[ExI] The point of emotions

Stathis Papaioannou stathisp at gmail.com
Mon Apr 21 11:43:47 UTC 2008

On 21/04/2008, Tom Nowell <nebathenemi at yahoo.co.uk> wrote:

> To add my voice to the debate about programming emotion into AIs -
>  emotional responses make a handy shortcut in decision-making. A couple
>  of popular psychology books recently (eg Blink, and I can't remember
>  the name of the other one I read) have as their central point the sheer
>  volume of decisions you undertake subconsciously and instantly. An AI
>  without emotions would have to process through everything and carefully
>  decide what criteria to judge things on, then use those criteria to
>  carefully weigh up options - this may take up a whopping volume of
>  processing time.
>   People often quote the example of the donkey equally distant from two
>  water sources who can't decide, and dies of thirst (I can't remember
>  the technical name for this, but some philosopher put his name to it).
>  Sometimes irrational factors or random choosing can make a decision
>  where logic struggles. The ability to go "I favour X" without thinking
>  too much about it saves a lot of time and streamlines decision-making.
>  Now, given a lot of processing power you don't need these shortcuts,
>  but for near-term AI these shortcuts would really help.
>   We don't have to make AIs follow our evolutionary psychology - their
>  emotions could be made similar to ours to make it easier for the two
>  types of intelligence to communicate, or we could deliberately tailor
>  theirs to be better attuned to what they are for (territoriality and
>  defending the group would be fantastic emotions for an AI helping
>  design computer firewalls and anti-virus software, but useless for a
>  deep space probe).
>   To summarise, I think people trying to make the "being of pure logic"
>  type of AI are making an uphill struggle for themselves, only to create
>  an intelligence many humans would have difficulty communicating with.

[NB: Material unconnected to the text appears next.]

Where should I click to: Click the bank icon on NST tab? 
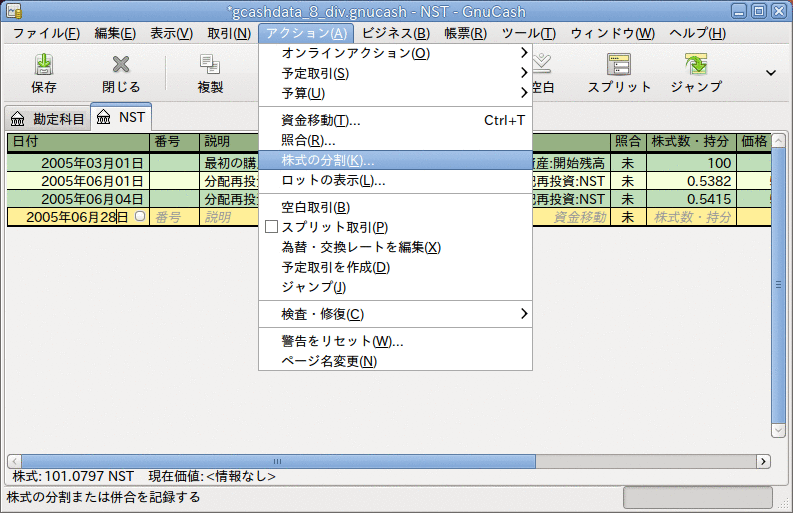click(x=104, y=118)
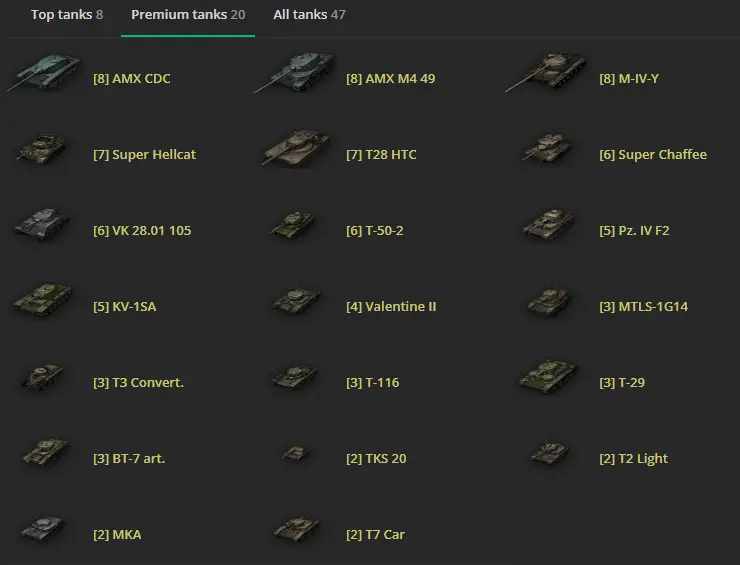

But it is conceivable that an AI could mimic any sort of emotional
decision-making without experiencing the emotion, isn't it? Some sort
of rule could kick in so that it chooses randomly, or randomly with
certain weightings ("likes" and "dislikes"), if it would take too long
to work through all the consequences fully. My question is, would an
AI behaving in this way ipso facto have emotions: real likes and
dislikes, the way we experience them?